Monash University researchers have developed technology that can deliver clean water to thousands of communities worldwide.
It provides a solution to water shortages in regional areas where grid electricity isn’t available.
An estimated 844 million people don’t have access to clean water, while every minute a newborn dies from infection caused by lack of safe water and an unclean environment.
Seawater desalination and wastewater recycling are two ways to ease the problem of water shortage, but conventional approaches are energy-intensive and based on the combustion of fossil fuels. In fact, water treatment uses about 3 per cent of world’s energy supply.
Researchers at Monash University have developed energy-passive technology that’s able to deliver clean, potable water to thousands of communities, simply by using photothermal materials and the power of the sun.
Led by Professor Xiwang Zhang from Monash University’s Department of Chemical Engineering, researchers have developed a robust solar steam generation system that achieves efficient and continuous clean water production from salty water with almost 100 per cent salt removal. Through precisely controlling salt crystallisation only at the edge of the evaporation disc, this novel design also can harvest the salts.

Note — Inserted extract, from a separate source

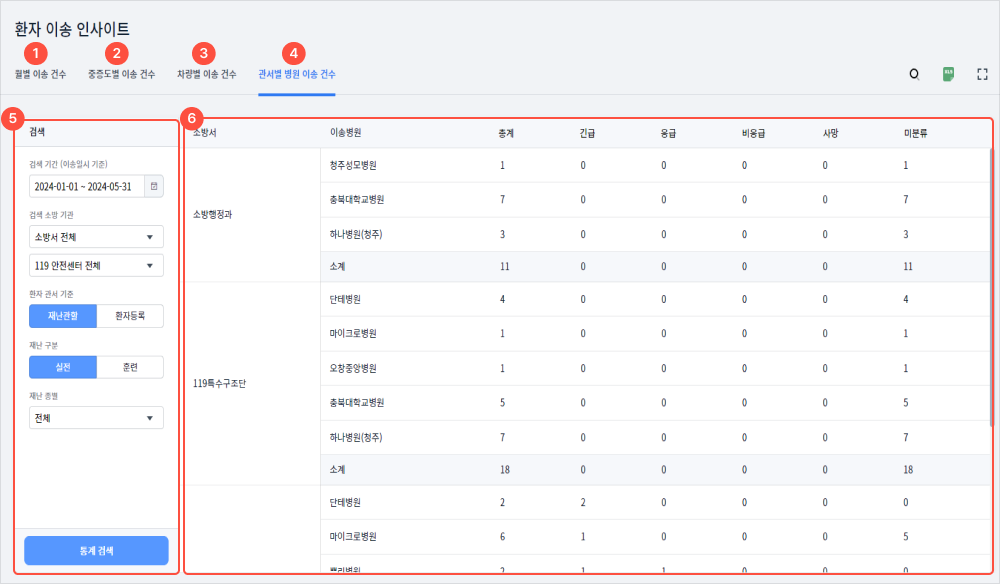1000x584 pixels.
Task: Switch to 월별 이송 건수 tab
Action: click(x=41, y=74)
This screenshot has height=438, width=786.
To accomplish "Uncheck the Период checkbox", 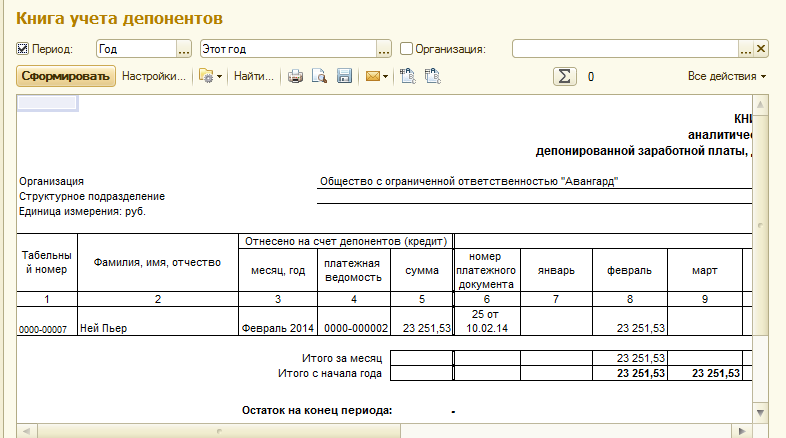I will point(23,48).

The findings were published in the international journal Energy & Environmental Science.
“Water security is the biggest challenge the world faces in the 21st century, especially as population grows and the effects of climate change take shape. Developing and under-resourced communities feel the effects of these factors the most,” Professor Zhang said.
“Utilising solar energy for water treatment has been widely considered as one of the sustainable solutions towards addressing the scarcity of clean water in some communities, without sacrificing our environment or resources.
“Despite the significant progress achieved in material development, the evaporation process has been impeded by the concentration of salt on the surface, which affects the quality of water produced.”